除了 OpenShift Container Platform 默认准入插件外,也可以通过称为 webhook 服务器的 webhook 准入插件来实施动态准入,从而扩展准入链的功能。Webhook 服务器通过 HTTP 在定义的端点调用。

OpenShift Container Platform 中有两个类型的 webhook 准入插件:

  • 在准入过程中, 变异(mutating)准入插件可以执行任务,如注入关联性标签。
  • 在准入过程结束时,验证(validating)准入插件会用来确保对象被正确配置。例如,确保关联性标签与预期一样。如果验证通过,OpenShift Container Platform 会按照配置来调度对象。

当 API 请求到来时,变异或验证准入插件会使用配置中的外部 webhook 列表,并并行调用它们:

  • 如果所有 webhook 都批准请求,准入链将继续。
  • 如果任何 webhook 拒绝了请求,则拒绝准入请求。而拒绝的原因是第一个拒绝的原因。
  • 如果多个 webhook 拒绝准入请求,则只有第一个拒绝原因返回给用户。
  • 如果在调用 webhook 时遇到错误,请求将被拒绝。或者根据错误策略的设置,webhook 会被忽略。如果错误策略被设置为 Ignore,则失败时请求将被无条件接受。如果策略被设置为 Fail,失败时请求将被拒绝。使用 Ignore 可能会为所有客户端造成无法预计的行为。

webhook 准入插件和 webhook 服务器之间的通信必须使用 TLS。生成一个 CA 证书,使用该证书为您的 webhook 准入服务器使用的服务器证书签名。PEM 编码的 CA 证书使用某种机制(如 service serving 证书 secret)提供给 webhook 准入插件。

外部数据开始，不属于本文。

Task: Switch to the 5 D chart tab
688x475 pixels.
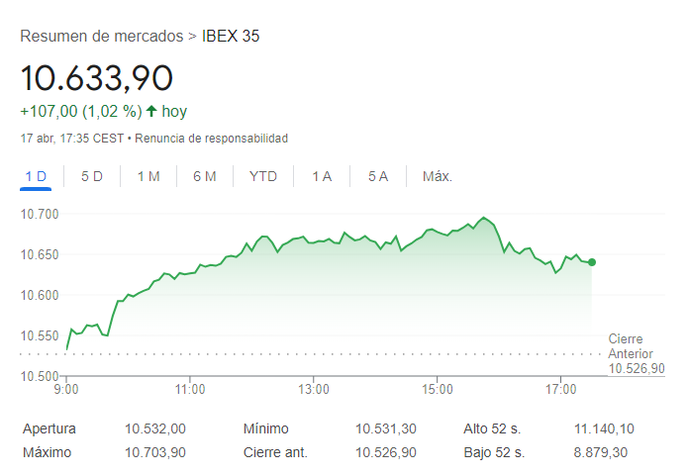Action: coord(92,176)
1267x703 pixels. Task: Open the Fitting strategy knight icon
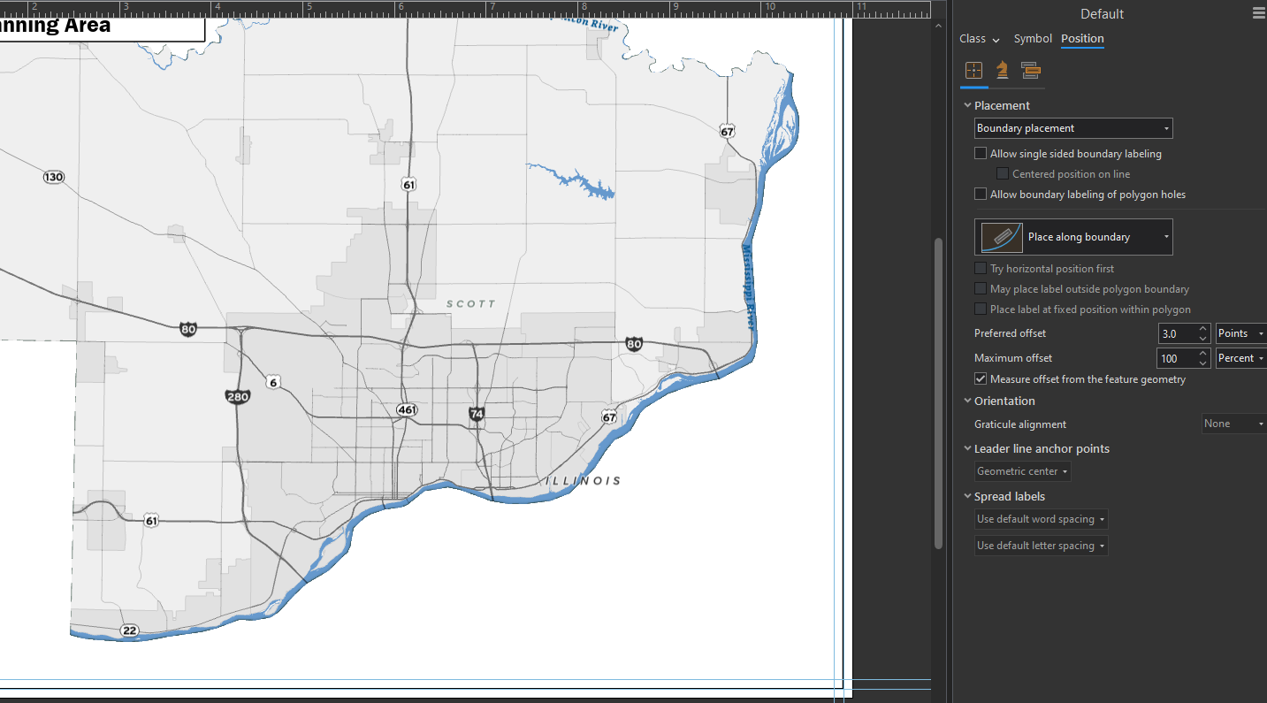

下图演示了调用多个 webhook 服务器的序列准入链进程。

图 8.1. 带有变异准入插件和验证准入插件的 API 准入链

API 准入阶段

webhook 准入插件用例示例。在这个示例中,所有 pod 都必须具有一组通用标签。在本例中,变异准入插件可以注入标签,验证准入插件可以检查标签是否如预期。之后,OpenShift Container Platform 可以调度包含所需标签的 pod,并拒绝那些没有所需标签的 pod。

Webhook 准入插件常见使用案例包括:

  • 命名空间保留。
  • 限制由 SR-IOV 网络设备插件管理的自定义网络资源。
  • 定义可启用污点以决定哪些 pod 应该调度到节点上的容限。
  • Pod 优先级类验证。
注意

OpenShift Container Platform 中的最大默认 webhook 超时值为 13 秒,且无法更改。